No podría decir por qué lo hice. No se trató de un acto de valor, mucho menos un gesto de que demostrara algo más que otro tipo de miedo. Pero allí de pie, a oscuras, sentí que la casa que amaba - la que respiraba y estaba viva - volvía a ser sólo una criatura fantástica de mi imaginación dotada de vida y no el monstruo inquietante que había llegado a temer. Me quedé allí, conteniendo como pude las ganas de gritar y de correr. Escuché el silencio llenarse de crujidos y extraños sonidos. Las sombras palpitar de un lado a otro. Pero no me moví. Seguí allí hasta que simplemente los sonidos me rodearon, no fueron otra cosa que ideas deslizándose de un lado a otro. Entonces volví al hueco de la puerta. Las manos abiertas hacia la oscuridad.

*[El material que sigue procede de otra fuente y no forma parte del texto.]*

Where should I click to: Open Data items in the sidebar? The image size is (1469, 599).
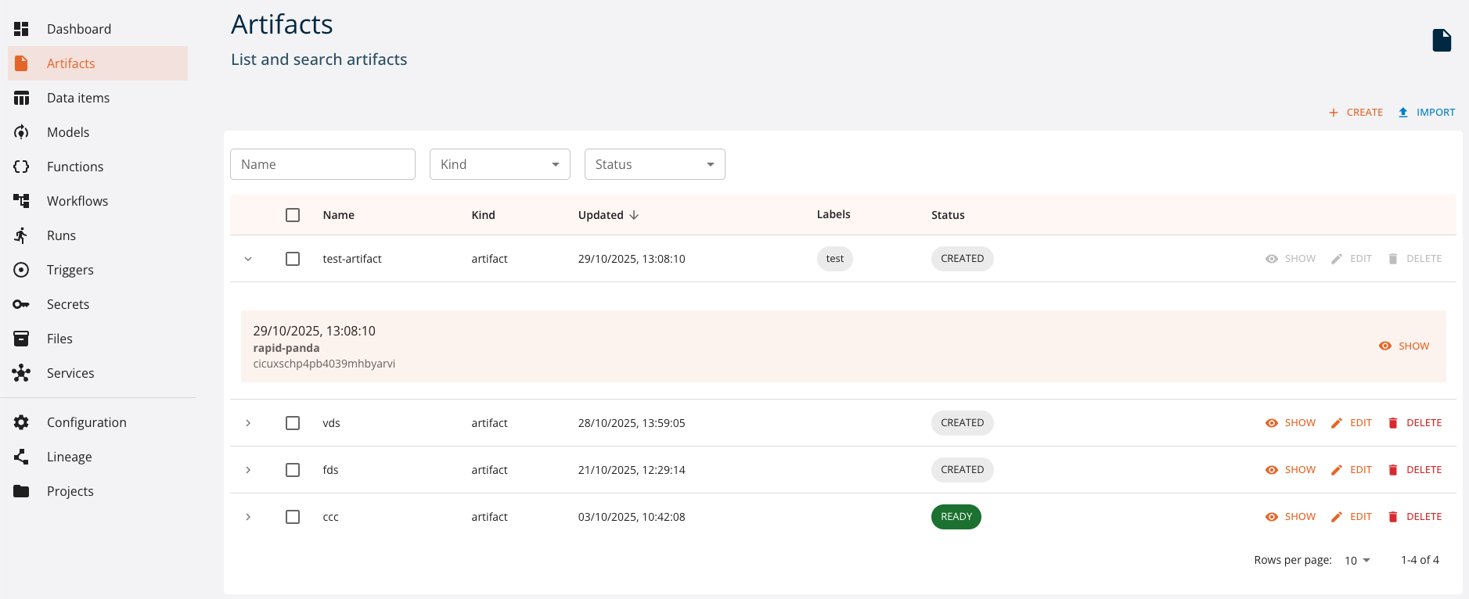click(x=78, y=98)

Los primeros peldaños de la escalera me esperaban bañados por el resplandor dorado de la tarde. Y sentí, cuando comencé a subir por ellos, cubierta de polvo y con el corazón latiendo a toda velocidad, que hay recuerdos e ideas de la oscuridad que la luz no puede comprender. Que quizás, no todo es miedo y valor si algo mucho más extraño y doloroso en mitad de ambas cosas.

***

Mi abuela me castigó a lavar los platos de la cocina cinco días luego de descubrir que había roto la puerta del viejo sotano. Aún así, no contuvo la sonrisa cuando le hablé de lo que había ocurrido el día en que lo hice y todo lo que había aprendido en esa habitación polvorienta y solitaria.

- Fue como si entendiera que el miedo no es de verdad - expliqué enjuagando la enésima taza - o si lo es, uno puede vencerlo.

Mi abuela me dedicó una de sus miradas apreciativas. Tomó la taza y la colocó junto al resto junto al fregadero. La noté pensativa.

- El miedo puede ser muchas cosas, pero el valor es una sola: tu capacidad para enfrentar lo que te aterroriza - sonrío - Una bruja aprende bien pronto que el miedo es una ilusión simple y el coraje, una lección que se lleva de por vida.

Continué fregando los cacharros en silencio, analizando lo que acababa de decirme sin comprenderlo del todo. Me volví a mirarla.

- Buela, entonces ¿La casa no está embrujada?
- Oh claro que lo está - soltó una carcajada - pero un embrujo es un sueño, una esperanza, una forma de mirar al mundo. Una aspiración por un ideal. Y todas las brujas lo construyen a diario. Entonces, sí. Está embrujada. De buenos recuerdos, de risas y dolores. De historias propias y ajenas. Todo eso impregna esta casa.
- ¿El embrujo no es algo malo?
- Depende a quien le preguntes.

Me sequé las manos con el trapo de lana que colgaba de la ventana. Miré a mi abuela con una sonrisa.

- ¿Y si te lo pregunto a ti?
- Te diré que toda casa de bruja está embrujada por su firme decisión de crear, creer y construir.

A veces recuerdo esa frase y todavía me hace sonreír. Como si la sabiduría que la llena formara parte de mi vida de todas las maneras posibles, en todos sus pequeños secretos. Y pienso en ese poder que me acompaña a todas partes. En ese espíritu indomable que me pertenece. En esa sabiduría intima que me hace llamarme bruja. Una manera de soñar.